In that moment, Ferguson closed the door on a battle two decades in the making — and opened another. When the room cleared that morning, no one — not even Ferguson — could have predicted just how quickly the law’s challengers would mobilize.
Within 72 hours, Trump’s Justice Department, led by Attorney General Pam Bondi, had launched a First Amendment probe into what it called an “anti-Catholic” law.
The Archdiocese of Seattle, along with the dioceses of Yakima and Spokane, filed a federal lawsuit — Etienne v. Ferguson — claiming the new law was a punch thrown straight at the Catholic church; that it forces priests to choose between obeying the state or violating a core religious duty.
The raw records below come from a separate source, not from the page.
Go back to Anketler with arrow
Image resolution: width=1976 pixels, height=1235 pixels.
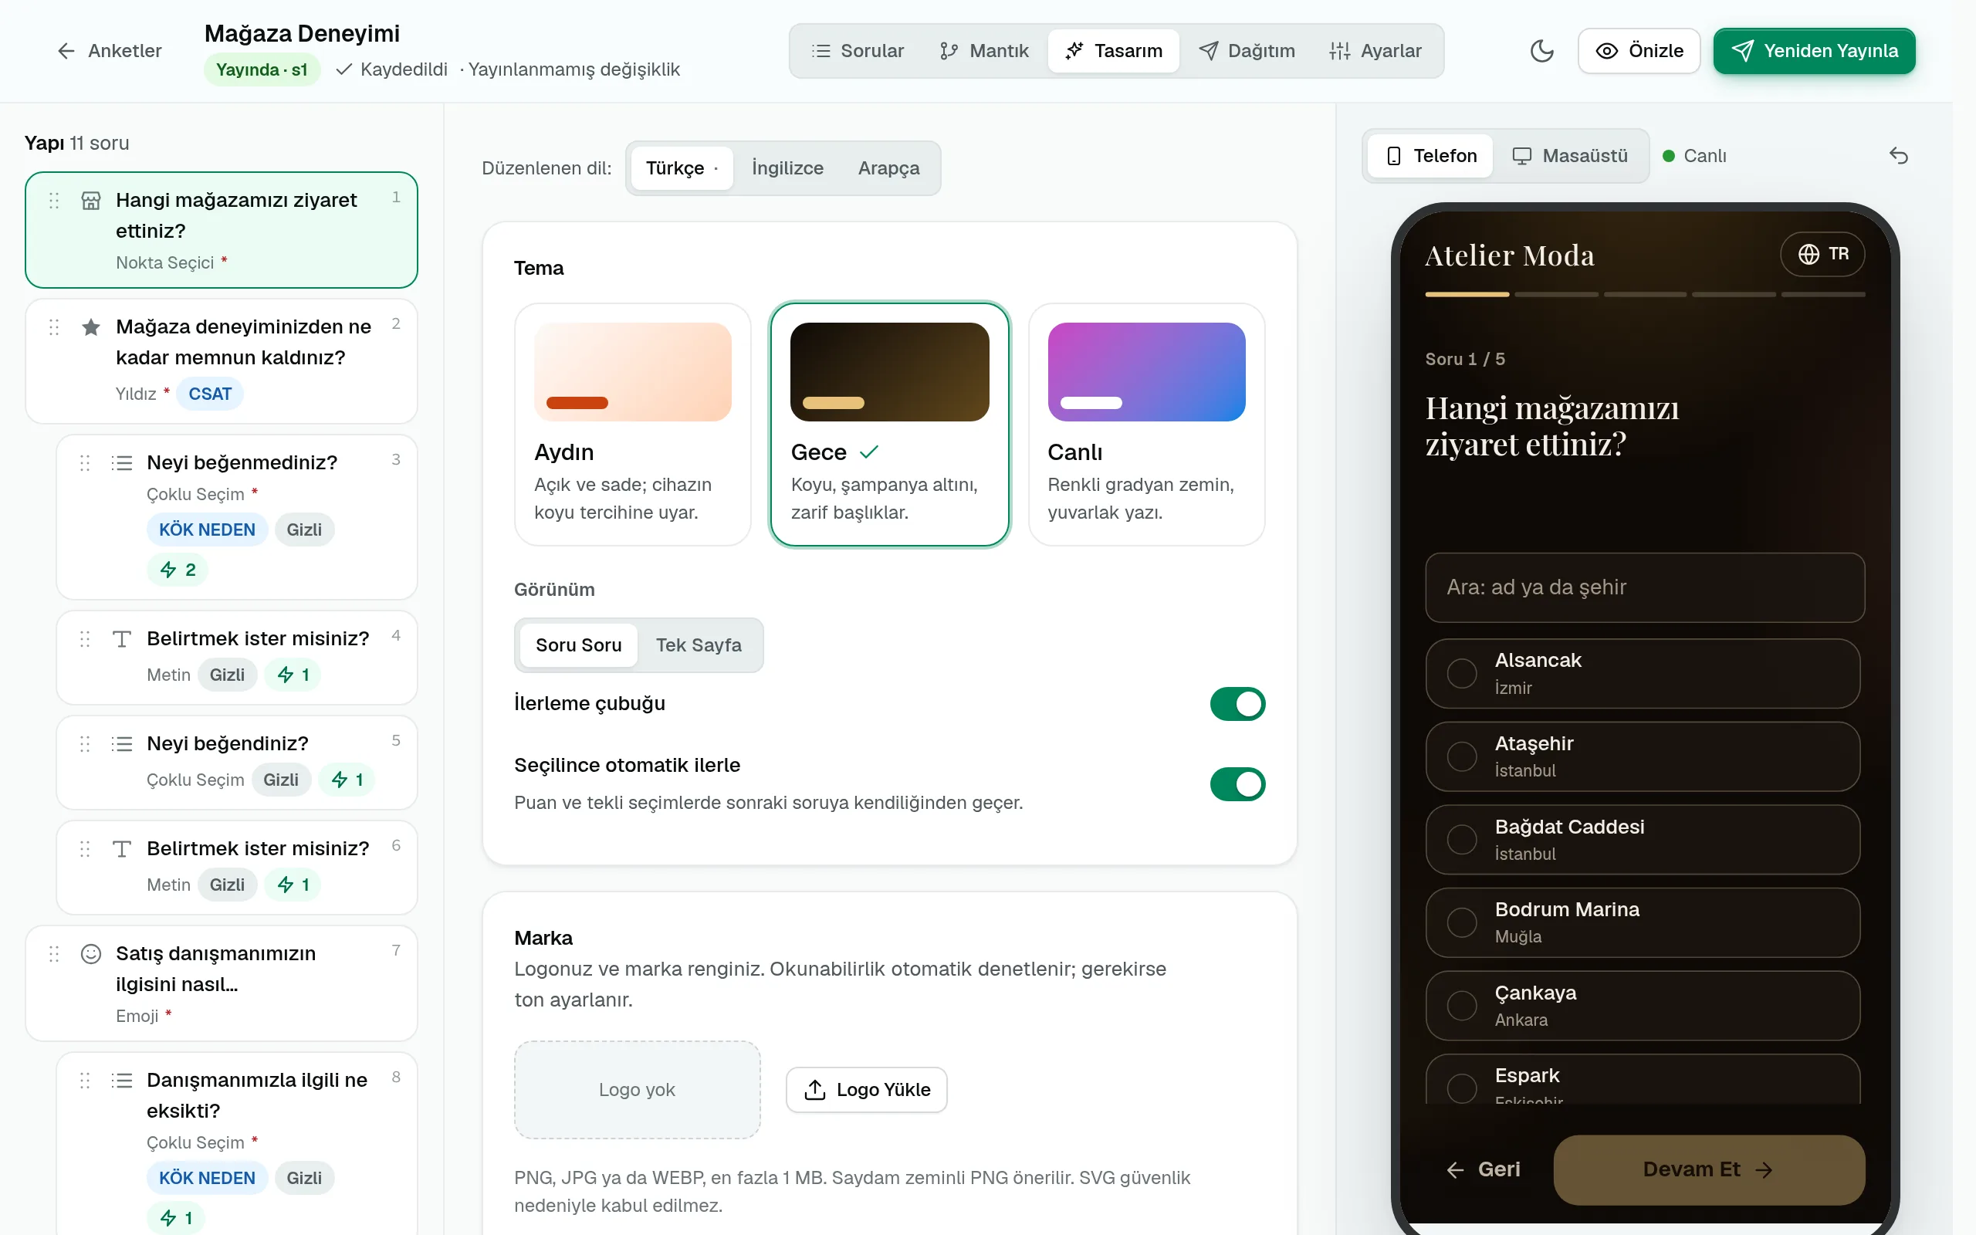pyautogui.click(x=109, y=51)
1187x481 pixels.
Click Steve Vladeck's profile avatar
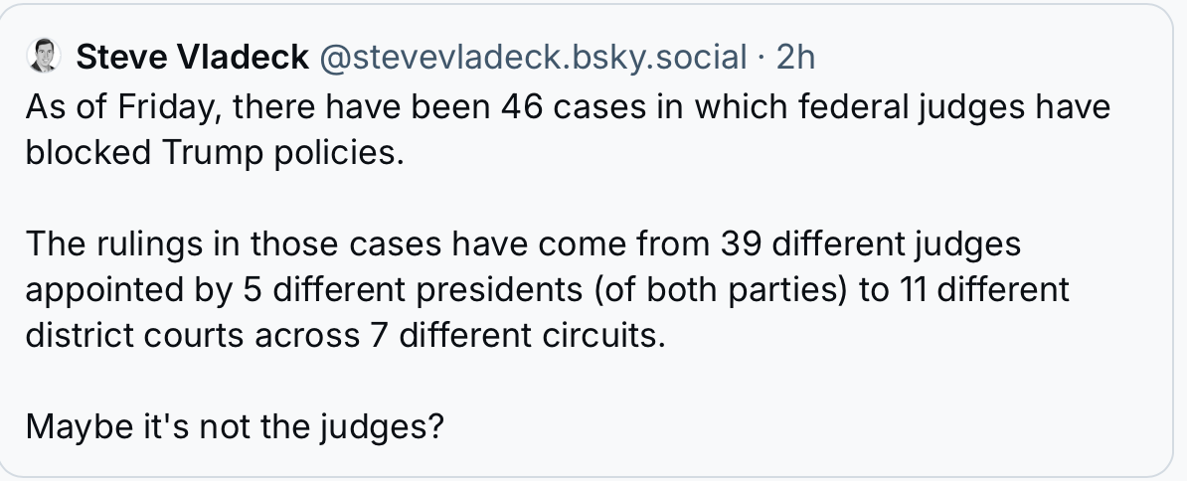[44, 57]
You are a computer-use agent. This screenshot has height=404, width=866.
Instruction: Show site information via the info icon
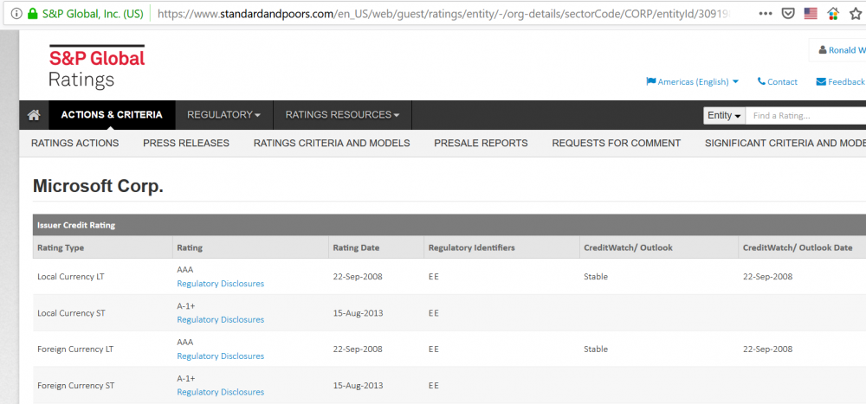click(16, 14)
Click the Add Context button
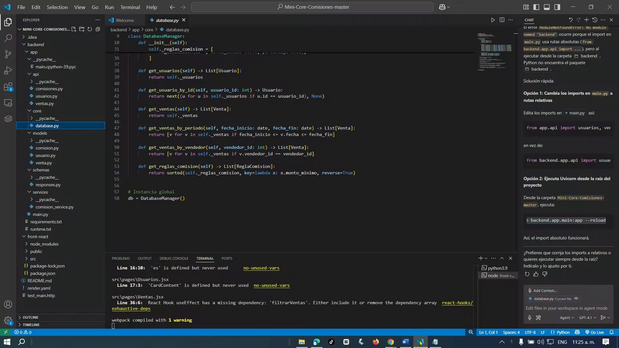Viewport: 619px width, 348px height. tap(542, 290)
Then, on June 23, the U.S. Department of Justice formally threw its weight behind the Catholic church, filing a formal motion to intervene in the case — a request that was granted on Tuesday.
And on Friday, Judge David G. Estudillo issued a preliminary injunction blocking enforcement of the new law “as to the Sacrament of Confession” for the Seattle, Yakima, and Spokane dioceses, days before its July 27 effective date.
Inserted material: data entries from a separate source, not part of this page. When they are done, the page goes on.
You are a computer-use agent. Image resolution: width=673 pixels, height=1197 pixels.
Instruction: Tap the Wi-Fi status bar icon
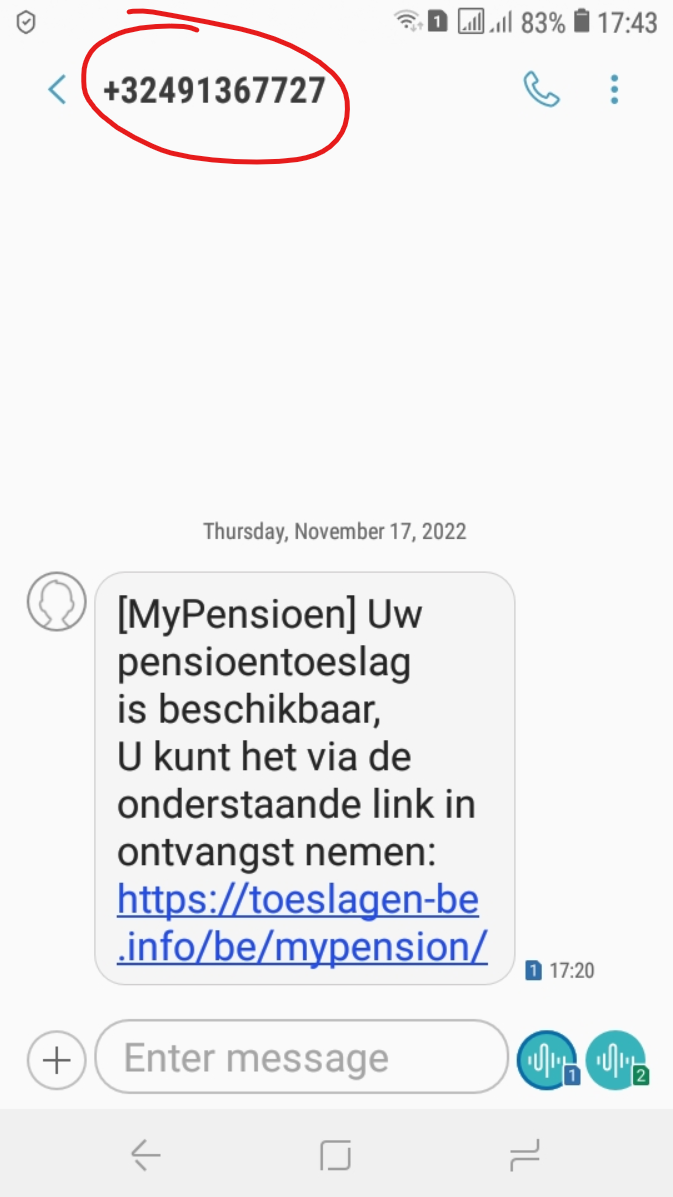tap(408, 23)
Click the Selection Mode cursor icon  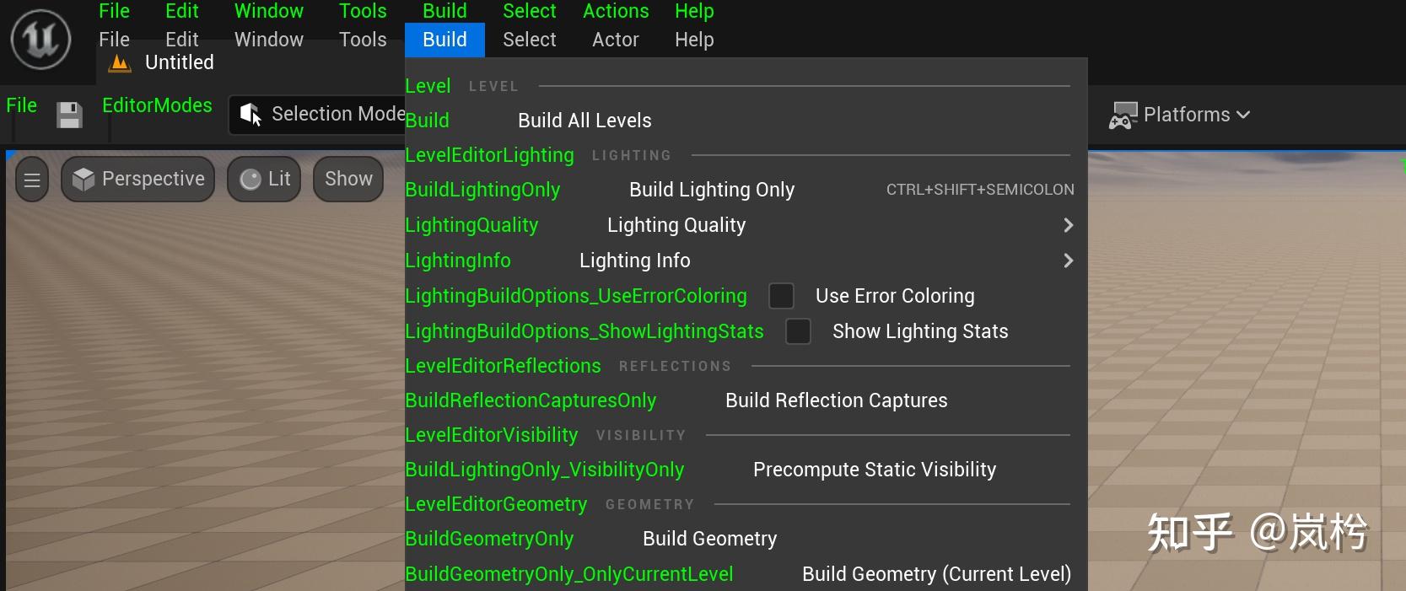[250, 115]
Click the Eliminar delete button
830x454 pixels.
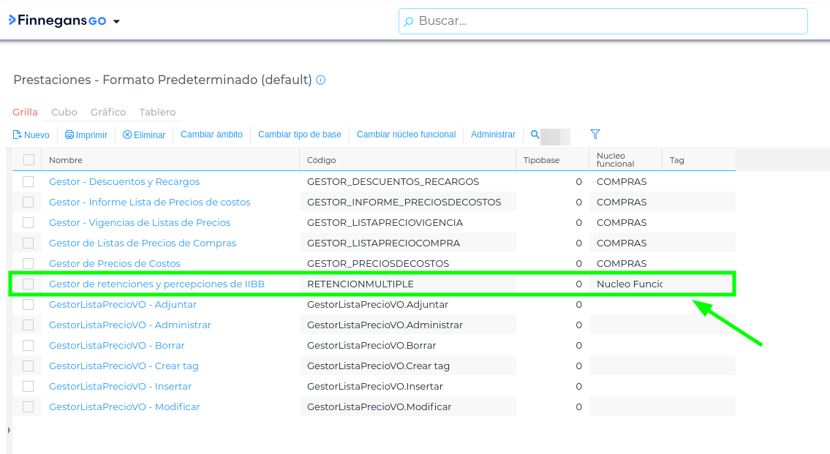click(144, 135)
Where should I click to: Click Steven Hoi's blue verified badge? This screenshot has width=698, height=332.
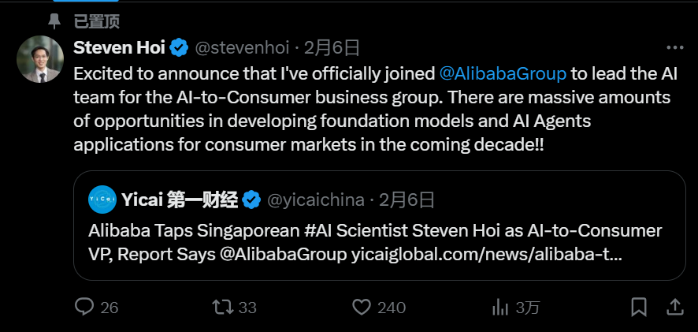click(x=180, y=47)
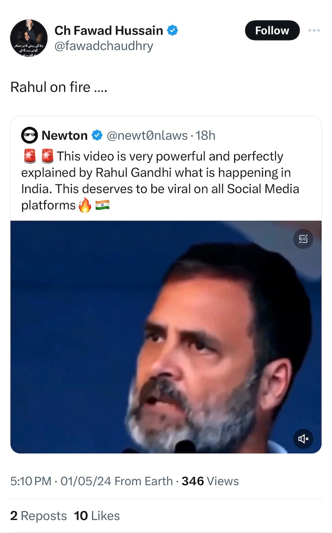Open the quoted tweet text by Newton
Screen dimensions: 332x533
coord(159,180)

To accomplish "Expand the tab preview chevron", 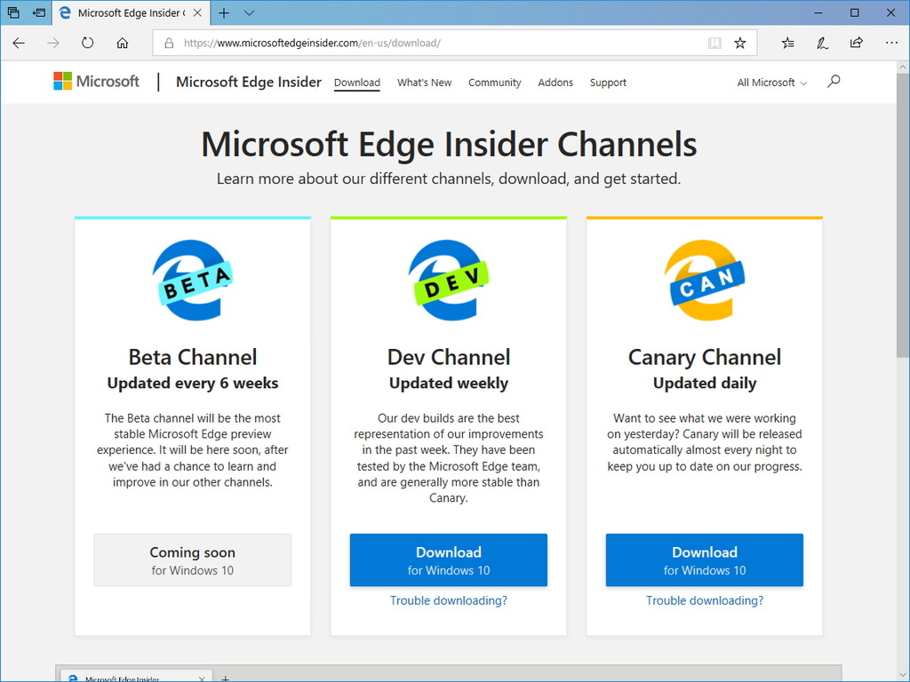I will pyautogui.click(x=249, y=12).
What began as a move to close a dangerous loophole exploded into a high-stakes national fight over the limits of religious liberty: whether the First Amendment allows church doctrine to overrule secular law when the two conflict.
At its core, this battle turns on a crucial question the courts — and now the country — are forced to confront: Where does religious freedom end and the duty to protect children begin?
Washington Closes the Clergy Loophole
Under Washington’s new child protection law, clergy of all denominations are on the hook, just like physicians, nurses, social workers, teachers, law enforcement officers, childcare providers, and others.
The law does not force priests to testify in court, turn over notes, or violate attorney-client privilege. What it does is narrow but consequential: If clergy learn about child abuse — even during confession — they have to notify authorities within 48 hours.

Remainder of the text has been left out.